◆ **What to work on**:
- A) In the William Smeal biography, who organized the 1840 World Anti-Slavery conference?
- B) Return the passage of the William Smeal biography word for word, starting at "William Smeal (1792–1877)" and ending at "Sturge from Birmingham.".

Start of Supplied passage

Scottish abolitionist (1792–1877)

William Smeal (1792–1877) was a grocer and an abolitionist Quaker from Glasgow.

==Life==
William Smeal was born in 1792. He and his brother James were both grocers and were active in the anti-slavery movement in Scotland. He is credited with founding the Glasgow Anti-Slavery Society, forerunner of the Glasgow Emancipation Society, in 1822. He was noted as a tea merchant, and his sister Jane Smeal was also a leading abolitionist.

Smeal attended the week-long World Anti-Slavery conference in 1840. His presence there was captured in a portrait, where he appears alongside other Quakers such as Josiah Forster, businessmen such as Tapper Cadbury and Samuel Fox, bankers such as George Head Head, and other prominent abolitionists from a number of countries including America, South Africa and Jamaica. The meeting had been organised by Joseph Sturge from Birmingham.

==Legacy==
William Smeal's family were unusual in Scotland for being Quakers. In 1851 a census found that there were fewer than 400 practising Quakers in Scotland.

Smeal died in 1877, and his obituary recorded his interests in opposing injustice throughout his life. He opposed the corn laws, alcohol, stamp duties, capital punishment, war and slavery. He has been considered a model of a Quaker's contribution to public life. His sister Jane was a leader of the anti-slavery movement, and her stepdaughter Eliza Wigham was a noted campaigner for abolitionism and women's rights.

End of Supplied passage
Start of Collected data

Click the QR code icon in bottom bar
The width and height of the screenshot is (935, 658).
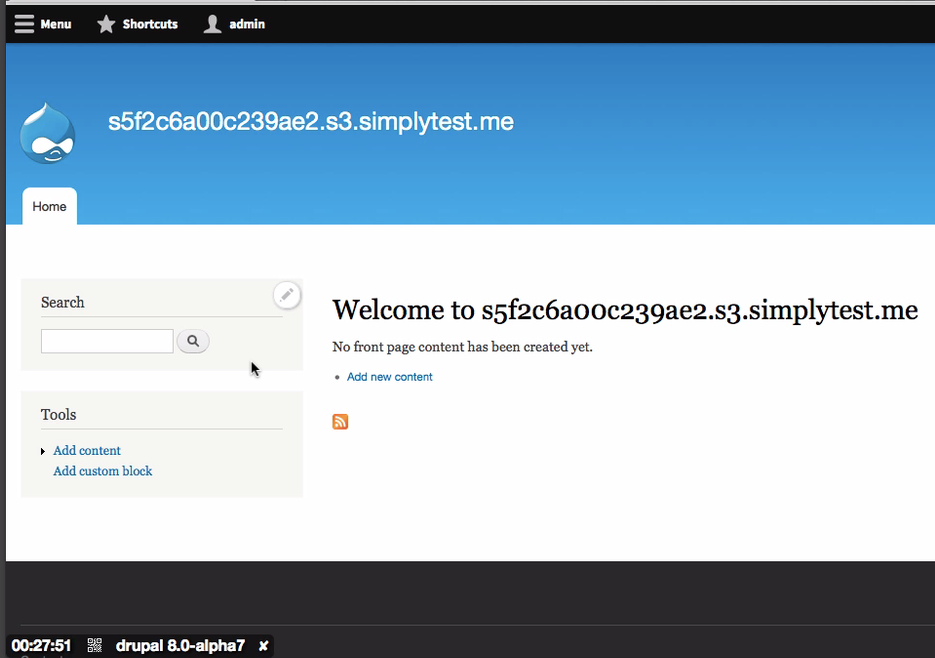pyautogui.click(x=95, y=646)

End of Collected data

◆ **Responses by item number**:
- A) Joseph Sturge from Birmingham.

- B)
William Smeal (1792–1877) was a grocer and an abolitionist Quaker from Glasgow.

==Life==
William Smeal was born in 1792. He and his brother James were both grocers and were active in the anti-slavery movement in Scotland. He is credited with founding the Glasgow Anti-Slavery Society, forerunner of the Glasgow Emancipation Society, in 1822. He was noted as a tea merchant, and his sister Jane Smeal was also a leading abolitionist.

Smeal attended the week-long World Anti-Slavery conference in 1840. His presence there was captured in a portrait, where he appears alongside other Quakers such as Josiah Forster, businessmen such as Tapper Cadbury and Samuel Fox, bankers such as George Head Head, and other prominent abolitionists from a number of countries including America, South Africa and Jamaica. The meeting had been organised by Joseph Sturge from Birmingham.